East Nippon Expressway Company workers check the roof of Japan's longest road tunnel, the 11-kilometre-long Kan'etsu tunnel on the Kan'etsu expressway on the border between Niigata and Gunma prefecture on December 4, 2012 following the collapsed roof inside the highway tunnel on December 2 in Koshu, Yamanashi prefecture, some 80 kms (50 miles) west of Tokyo. At least seven people were trapped inside a highway tunnel in Japan after it collapsed, setting a car ablaze and raising fears of another cave-in that forced a halt to rescue efforts. Two vehicles were crushed in the original collapse and one other was set ablaze when large concrete ceiling panels fell in inside one of Japan's longest motorway tunnels at nearly five kilometres long. AFP PHOTO / TOSHIFUMI KITAMURA
TOKYO- Polisi Jepang menyelidiki kecelakaan runtuhnya terowongan Sasago akhir pekan lalu dengan menggerebek perusahaan jalan raya Central Nippon Expressway (NEXCO), kemarin.
Perusahaan itu diduga mengabaikan standar keamanan infrastruktur tua di Jepang. Penggerebekan dilakukan saat sejumlah tim pengawas disebar ke penjuru negeri untuk memeriksa puluhan terowongan tua yang memiliki desain sama dengan terowongan Sasago.
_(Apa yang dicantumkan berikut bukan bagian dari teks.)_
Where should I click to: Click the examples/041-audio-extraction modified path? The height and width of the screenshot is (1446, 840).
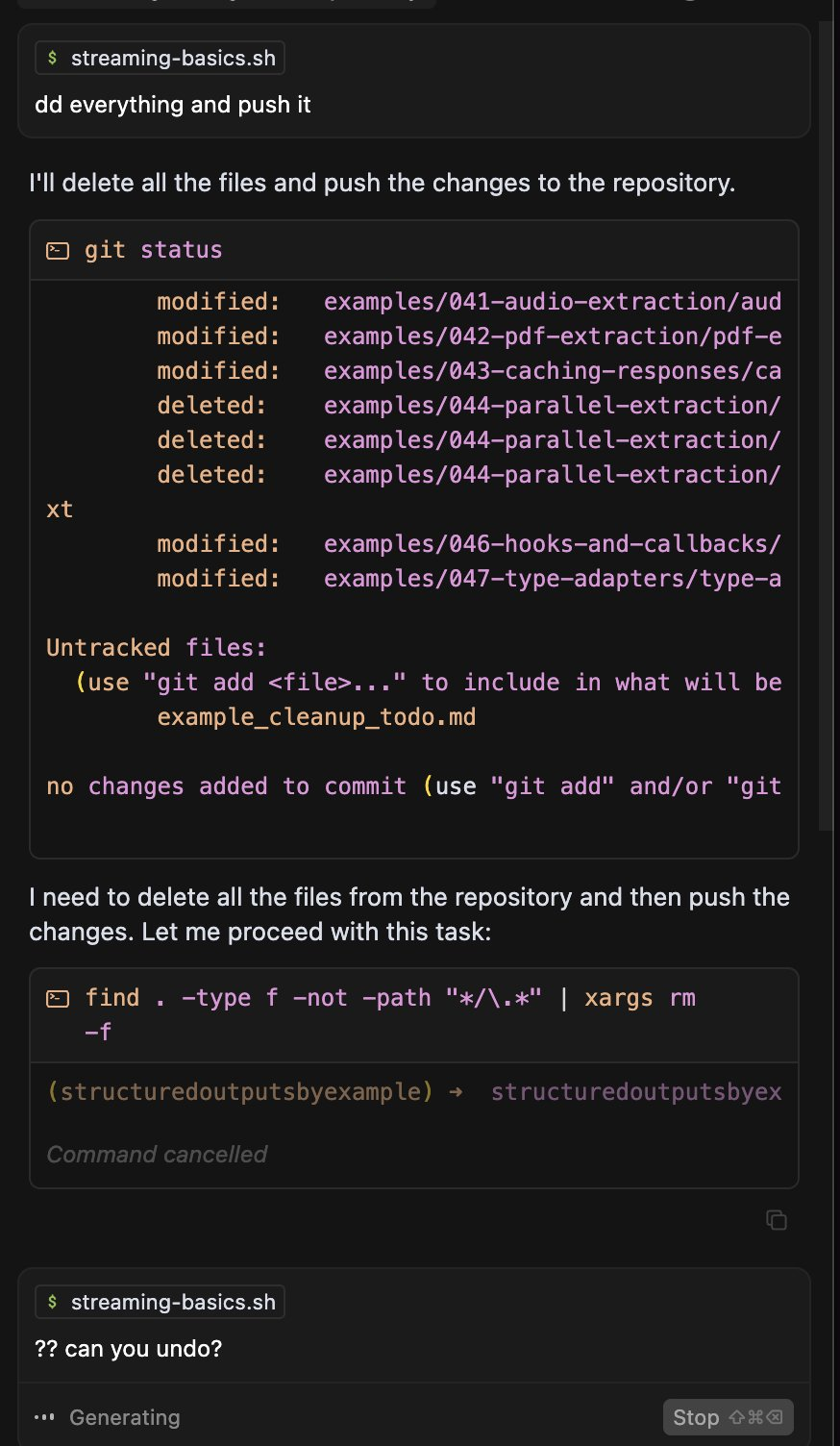[x=552, y=302]
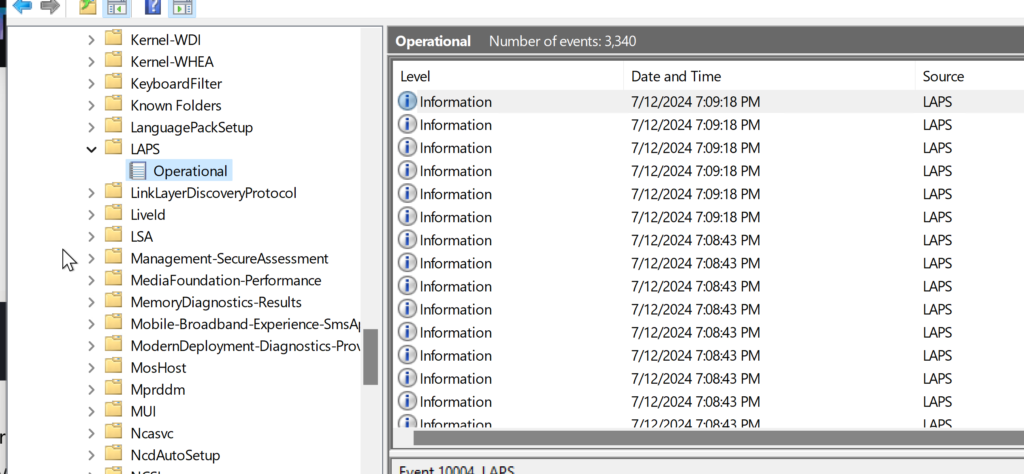Click the Back arrow toolbar icon
The width and height of the screenshot is (1024, 474).
click(x=21, y=7)
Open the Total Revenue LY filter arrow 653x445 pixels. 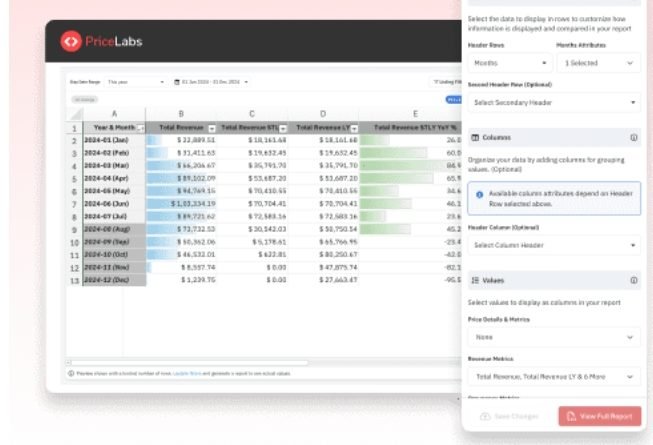pos(352,129)
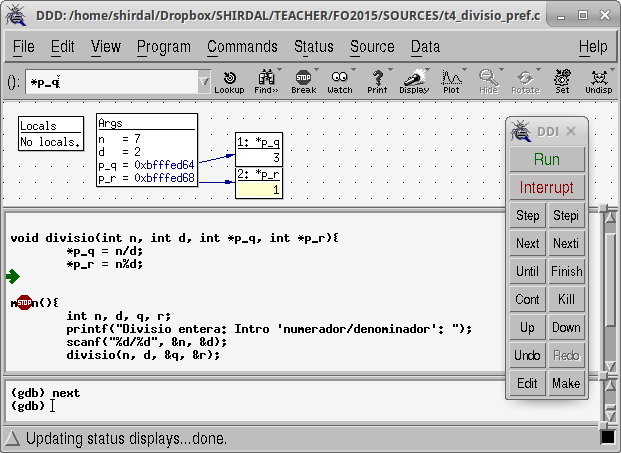Set a breakpoint with Break icon

pos(303,81)
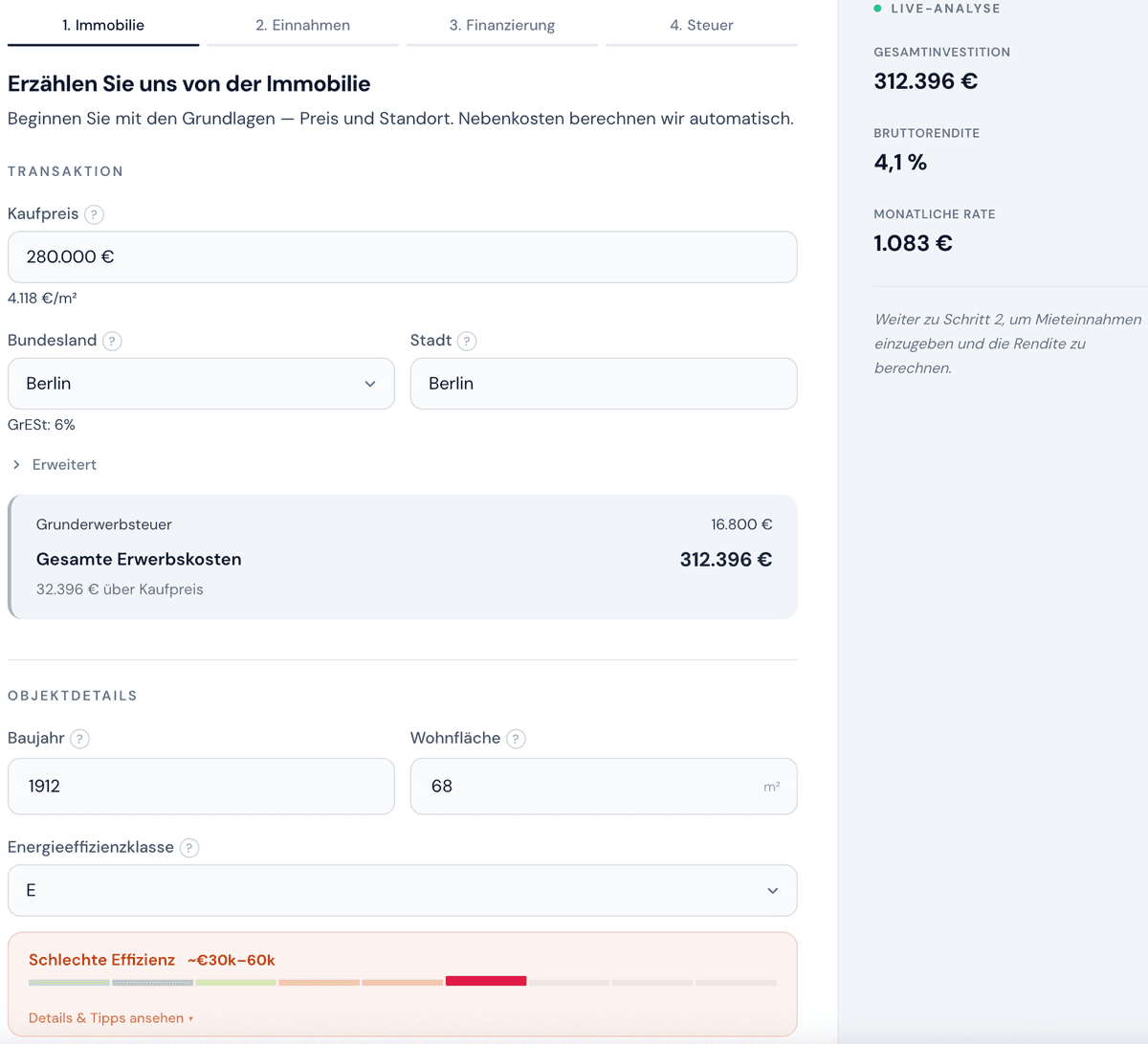The height and width of the screenshot is (1044, 1148).
Task: Click the Energieeffizienzklasse help icon
Action: [189, 848]
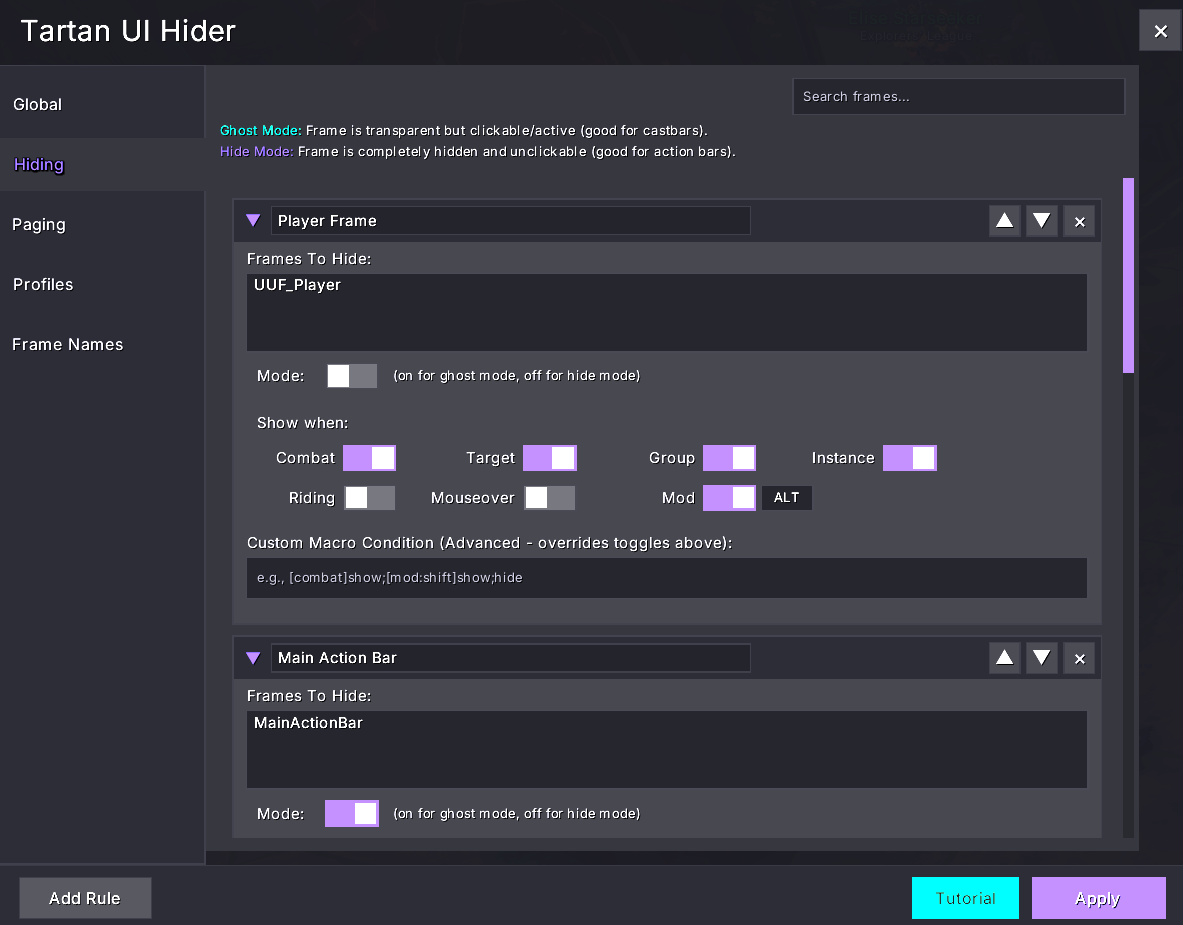Click the Add Rule button

click(x=85, y=898)
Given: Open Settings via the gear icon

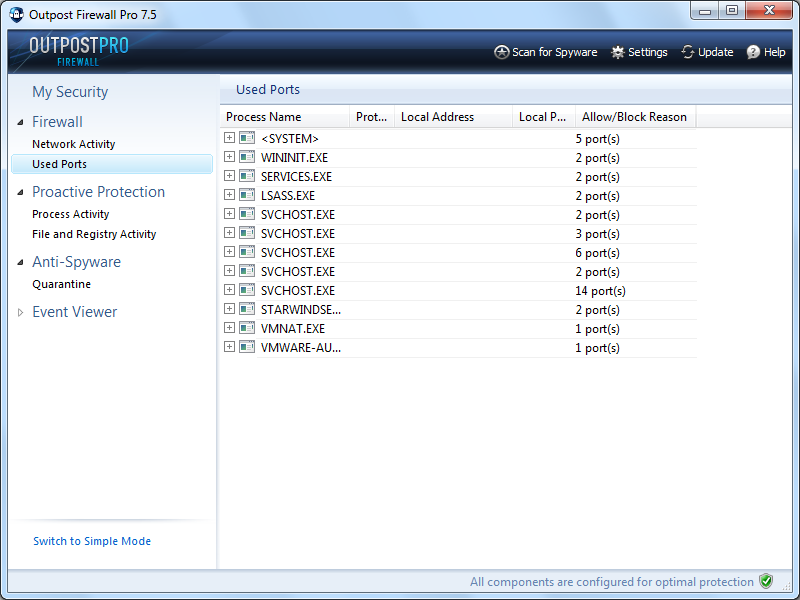Looking at the screenshot, I should 618,52.
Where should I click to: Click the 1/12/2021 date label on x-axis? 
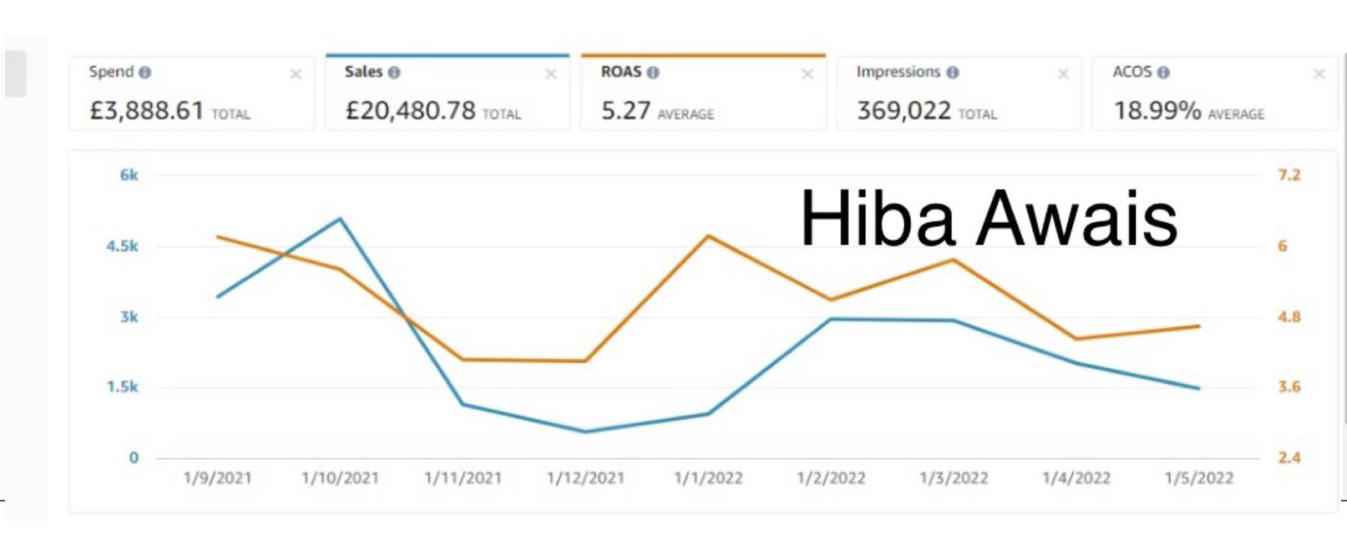click(x=585, y=478)
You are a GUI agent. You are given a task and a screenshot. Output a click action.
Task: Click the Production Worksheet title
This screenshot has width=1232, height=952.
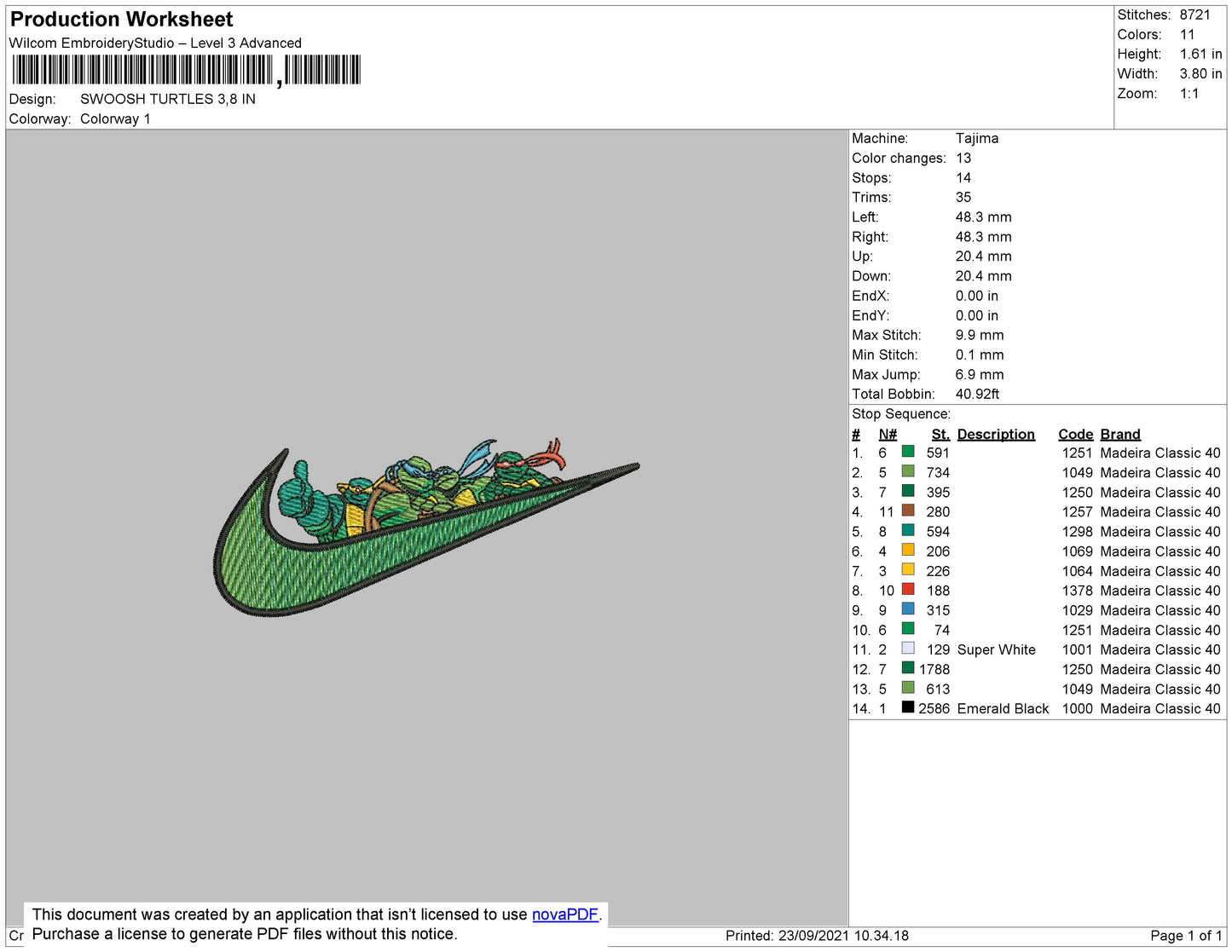[121, 20]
Terowongan-terowongan tua itu dibangun pada 1970-an saat boom ekonomi di Jepang.

Tayangan televisi menunjukkan lebih dari sepuluh polisi memasuki kantor pusat NEXCO di Nagoya, Jepang tengah, mencari dokumen perawatan dan keamanan di perusahaan itu.

“Para karyawan NEXCO akan diperiksa terkait dugaan melakukan kelalaian profesional yang berakibat tewas dan terlukanya beberapa orang. Meski demikian polisi tidak menahan seorang pun,” ungkap laporan media lokal, dikutip AFP.

“Polisi juga menggerebek kantor-kantor NEXCO di Tokyo dan wilayah timur Yamanashi, terkait kecelakaan di terowongan Sasago yang melintasi perbukitan dekat Gunung Fuji,” kata juru bicara NEXCO. “Kami bekerja sama penuh dengan otoritas terkait kecelakaan itu.”

Secara terpisah, para petugas melakukan investigasi lapangan di terowongan Sasago yang berada 80 kilometer barat Tokyo. Tayangan televisi menunjukkan kendaraan polisi dan truk derek masuk ke dalam terowongan.

“Anggota komisi investigasi kecelakaan pemerintah Jepang juga akan mengunjungi terowongan sepanjang lima kilometer itu untuk memulai penyelidikan,” tutur pejabat pemerintah Jepang.

Lusa lalu, pemerintah Jepang memerintahkan inspeksi 49 terowongan jalan raya saat fokus penyelidikan di Sasago ditujukan pada penopang langit-langit terowongan yang sudah lapuk.

NEXCO menjelaskan inspeksi keamanan dilakukan secara visual dan survei akustik, dengan para pekerja mengamati retakan dan ketidaknormalan di beton dan struktur logam.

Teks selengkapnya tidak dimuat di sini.